Oh, the Places You’ll See

Going on vacation would seem like an ideal time to write. You’ll have all those free days. Plus, you’re probably sick to death of the same old routine, in the same room, anchored to that cluttered desk. Travel represents a chance to have new experiences, widen your horizons, provide fresh ideas. Yet when you wake up the first morning in a hotel room, you find you have no intention of writing, none. You want to map out what you’re going to do that day, or you perform some familiar routines, such as checking out sports scores. The hopes you had for new invigoration have vanished in the sultry breeze.

What is the problem? Most likely it stems from trying to write in a strange place. No matter what writing habits you have—in a study or at Starbuck’s—you’re a world away from such touchstones for creativity. Oddly enough, inventing wild and crazy ideas often originates from a mundane, trusted locale.

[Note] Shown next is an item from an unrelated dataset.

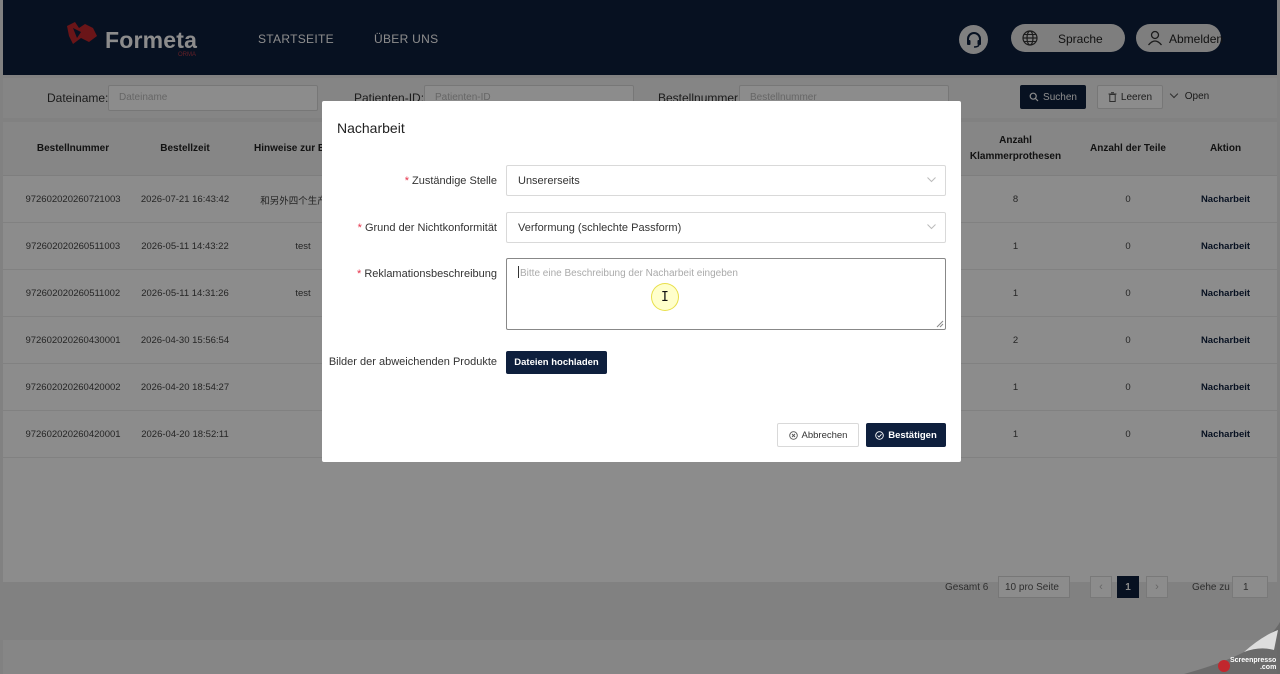 Image resolution: width=1280 pixels, height=674 pixels. I want to click on upload-files-button: Dateien hochladen, so click(556, 362).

You may be better off not trying to make progress on your present project. You want new ideas? They’re all around you. Why are you sitting in a hotel room rather than going out to find them? Not everything you write must funnel into useful activity. You know full well how many useless days you have sat at home not coming up with a blessed thing. Abandon the laptop for the phone, or for more old-fashioned types, the legal pad for the pocket notebook. You can stay engaged with the live wire of your writing. Just don’t expect it to be productive.

When you are merely recording impressions, you’ll find that exotic details recorded at the time may be transmuted into a modulated version once back home. You may write a detail about a tropical flower after a brief morning shower, but flowers do tend to be alike in terms of droplets and petals. More to the point, an exotic detail may lead your mind to wander onto a surrogate that would fit better in your homeland.

One good idea is to take some books that you had meant to read but never got around to. If you’re thinking of using a con man as a character, maybe you should bring Herman Melville’s Confidence Man or Thomas Mann’s Felix Krull. Spend a few weeks seeing how they did it without worrying about the mechanics of how you can. When you return home, you may find you’re filled with ideas sparked by your impressions.

Exercise: A profitable practice can be to challenge your foreign jottings when you return to your hotel room. Rather than merely one impression of gloomy light on the Thames, stop to think of the exact opposite: in full sunshine. Rather than rave review ad nauseam about the next sight you see, take a cynical view of it too. You may find the opposite version is the one that proves more useful later.